Примерно через неделю такой полуставки подходит ко мне режиссер, поймав в кулисах, и вдруг жеманным голосом с женскими интонациями говорит:
- Понима-аешь, дара-агой мой, я-а па-адумал, ради тебя готов восстановить "Жди меня". За одну услугу, па-айми.
Злость кипит во мне, боюсь как бы с клыков пена не закапала. Но мне интересно, что будет дальше. Я делаю руку гуськом, пальцы веером наперевес, и потрясая кистью, говорю в тон ему:
- Не па-айдет, - говорю. - Не па-айдет. Граф Люксембург - другое дело. На худой ка-анец Валенштайн.
Он вытягивает губы, закатывает глаза и капризно ноет:
- Ну, все места заби-и-ты, но я буду иметь в виду, ка-анечно. Все от тебя за-ависит.
Значит вот как все это происходит. Чтобы мужик понял твои намерения нужно просто заговорить с ним женским голосом, - и все, и все! Так просто, и сразу ты свой, о тебе подумают и ход дадут, и движение наверх. А значит чистый фрак и крахмальная сорочка, и голос не пропивать, а использовать, и лица друзей озарятся в темноте, и маленький человек счастлив и горд, разыгрывает, смешной, из себя важную даму, и жена вдруг окажется умной, даже сведущей в музыке. Вот, как все делается: ответь женским голосом, разрушь свою природу - и все готово. А ведь не подумаешь на него! Какой же он все-таки козел! Самому под семьдесят, на собраниях мужик мужиком, кулаком воздух молотит, проявляется волю, а сейчас во каков! и говорит с раскрытой пастью, точно нос заложило или перца объелся, даже язык высунул. Я пытаюсь вспомнить манеру сестры моей жены, исключительной стервы, блядскую интонацию, с каким-то, иначе не скажешь, хламидиозным оттенком и даже запахом соответствующим, и произношу пасть в пасть:
- Я па-а-а-а-думаю.
Идиотизм.
Рабочие сцены все из спивающегося народа. Им дела нет, что там происходит на сцене, какой спектакль: лишь бы поставить декорации да побыстрей хватить стакан водки. Раньше пили портвейн, пока тот не стал дороже беленькой. Рабочий, спускающийся с галерки, с белыми невидящими глазами, медлительный, но коварный, как зомби; он же, как сорвавшийся медведь коала, подолгу висящий на руках над чьей-нибудь ничего не подозревающей головой, сжимающий в кулачищах тонкую стропилу пожарной лестницы, и не в состоянии перебрать ногами, чтобы найти перекладину; а то ещё летящий сверху, с высоты десятиэтажного дома однозубый монтировочный молоток (второй зуб как-то сломан), или же тяжелая грузка, и с запозданием кричащий ей вслед глухой, как в бочку, голос: "Го-о-олову!", и вторящие ему такие же голоса из разных темных углов галерки, - кошмар любого театра. И редко найдется такой смельчак среди актеров или режиссеров, который во время установки декораций рискнет перебежать сцену.

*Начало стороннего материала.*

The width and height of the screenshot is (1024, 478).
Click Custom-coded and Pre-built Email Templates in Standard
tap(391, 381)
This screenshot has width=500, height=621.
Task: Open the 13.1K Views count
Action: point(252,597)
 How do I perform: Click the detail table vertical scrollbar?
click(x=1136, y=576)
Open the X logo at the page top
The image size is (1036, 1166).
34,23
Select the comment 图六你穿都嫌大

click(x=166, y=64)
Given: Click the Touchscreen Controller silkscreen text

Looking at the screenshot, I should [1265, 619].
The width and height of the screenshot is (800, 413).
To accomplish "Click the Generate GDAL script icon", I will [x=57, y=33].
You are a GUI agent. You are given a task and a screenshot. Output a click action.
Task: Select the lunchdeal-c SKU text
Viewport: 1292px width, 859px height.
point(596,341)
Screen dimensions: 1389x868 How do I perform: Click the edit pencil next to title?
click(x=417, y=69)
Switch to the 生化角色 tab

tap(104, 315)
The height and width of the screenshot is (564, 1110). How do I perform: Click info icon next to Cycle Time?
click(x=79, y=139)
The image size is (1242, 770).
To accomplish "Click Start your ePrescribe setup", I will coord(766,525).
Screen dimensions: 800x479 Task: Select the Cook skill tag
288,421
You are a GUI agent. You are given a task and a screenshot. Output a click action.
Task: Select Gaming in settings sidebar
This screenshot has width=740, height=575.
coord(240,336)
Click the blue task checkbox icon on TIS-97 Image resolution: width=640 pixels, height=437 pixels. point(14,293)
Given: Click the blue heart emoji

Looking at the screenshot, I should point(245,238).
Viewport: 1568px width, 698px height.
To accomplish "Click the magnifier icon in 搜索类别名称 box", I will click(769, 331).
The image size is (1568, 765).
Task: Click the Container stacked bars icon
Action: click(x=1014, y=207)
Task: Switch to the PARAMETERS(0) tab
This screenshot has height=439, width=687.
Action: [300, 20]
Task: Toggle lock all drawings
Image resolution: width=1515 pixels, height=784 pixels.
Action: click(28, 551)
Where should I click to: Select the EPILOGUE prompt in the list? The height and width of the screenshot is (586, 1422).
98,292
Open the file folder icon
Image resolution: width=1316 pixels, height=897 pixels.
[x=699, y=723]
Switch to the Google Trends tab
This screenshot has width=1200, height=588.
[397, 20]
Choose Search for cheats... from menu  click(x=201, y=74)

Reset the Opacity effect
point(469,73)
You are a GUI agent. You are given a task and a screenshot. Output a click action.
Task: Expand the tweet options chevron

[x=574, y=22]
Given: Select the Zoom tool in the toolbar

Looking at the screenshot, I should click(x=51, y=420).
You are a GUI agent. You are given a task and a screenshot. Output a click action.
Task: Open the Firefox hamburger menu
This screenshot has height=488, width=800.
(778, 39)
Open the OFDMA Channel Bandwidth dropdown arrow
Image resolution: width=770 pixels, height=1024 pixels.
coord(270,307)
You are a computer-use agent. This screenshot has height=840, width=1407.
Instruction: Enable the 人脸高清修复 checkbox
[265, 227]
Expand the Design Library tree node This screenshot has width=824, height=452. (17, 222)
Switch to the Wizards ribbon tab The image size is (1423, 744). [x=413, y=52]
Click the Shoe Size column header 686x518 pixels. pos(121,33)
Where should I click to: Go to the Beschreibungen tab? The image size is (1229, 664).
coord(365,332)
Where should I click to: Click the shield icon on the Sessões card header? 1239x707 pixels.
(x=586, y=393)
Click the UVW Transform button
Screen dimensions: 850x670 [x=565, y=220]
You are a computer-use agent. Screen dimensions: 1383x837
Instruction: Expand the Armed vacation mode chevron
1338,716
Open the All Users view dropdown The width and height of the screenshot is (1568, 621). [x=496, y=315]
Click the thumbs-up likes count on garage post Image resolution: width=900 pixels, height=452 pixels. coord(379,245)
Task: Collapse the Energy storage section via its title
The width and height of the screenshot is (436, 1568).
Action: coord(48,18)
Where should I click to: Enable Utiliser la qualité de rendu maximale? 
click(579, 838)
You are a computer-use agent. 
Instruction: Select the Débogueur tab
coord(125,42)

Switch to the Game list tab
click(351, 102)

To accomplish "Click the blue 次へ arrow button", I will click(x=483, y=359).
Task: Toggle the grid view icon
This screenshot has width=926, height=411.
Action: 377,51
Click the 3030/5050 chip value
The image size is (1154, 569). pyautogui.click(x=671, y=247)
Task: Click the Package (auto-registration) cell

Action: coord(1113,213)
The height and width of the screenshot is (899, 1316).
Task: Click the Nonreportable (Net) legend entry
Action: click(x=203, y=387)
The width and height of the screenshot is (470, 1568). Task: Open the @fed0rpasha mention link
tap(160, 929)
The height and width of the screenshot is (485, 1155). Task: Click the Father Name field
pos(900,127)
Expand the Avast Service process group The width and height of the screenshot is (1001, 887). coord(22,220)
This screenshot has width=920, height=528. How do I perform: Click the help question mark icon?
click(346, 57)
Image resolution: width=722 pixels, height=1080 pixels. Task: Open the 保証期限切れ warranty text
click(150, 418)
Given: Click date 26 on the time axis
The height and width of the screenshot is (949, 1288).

И вот повадился тут один рабочий сцены мочиться на половики за кулисами: в темноте ничего не видно и звука нет, а мне же потом эти рулоны и раскатывать.
Однажды во время спектакля, он опять появился за сценой, уверенный что никто его не видит. Даже не знаю, что на меня нашло: я мгновенно вычислил номер штанкета, на котором крепилась кулиса, скрывающая рабочего, и не успел он своими ленивыми пальцами расстегнуть ширинку, как я вскарабкался на галерею, не замеченный никем; на пульте автоматического управления нашел кнопку - и нажал. Загудел мотор - штанкет медленно пополз вверх, загремели грузки, оттягивающие кулису - и публике предстал на заднем плане мочащийся рабочий сцены.
Галерка зрительного зала захлопала и засвистела в восторге, балконы заполненные приезжими из других городов, впервые попавшими в этот театр, не шевельнулись, вообще слабо вникая в суть происходящего. А партер онемел. Актеры продолжали петь, но голоса выходили петушиными, кричащими. И кто скажет после этого, что я не люблю театр. Помощник режиссера, в полуобморочном состоянии, дает занавес, и вместо бархата, медленно вдруг опускается цементно-асбестовый пожарный занавес с режущим ухо звонком. И все это время рабочий стоял, покачиваясь, закинул голову, думая о чем-то о своем. А длинный ручей выполз уже на середину сцены, добрался до платья героини - та разразилась истерикой и убежала. По палубам галерок с топотом забегали верховые3. Я успел вовремя скрыться в коридоре, опоясывающем театральную коробку. Никем не замеченный, как ни в чем не бывало спустился в гримерную.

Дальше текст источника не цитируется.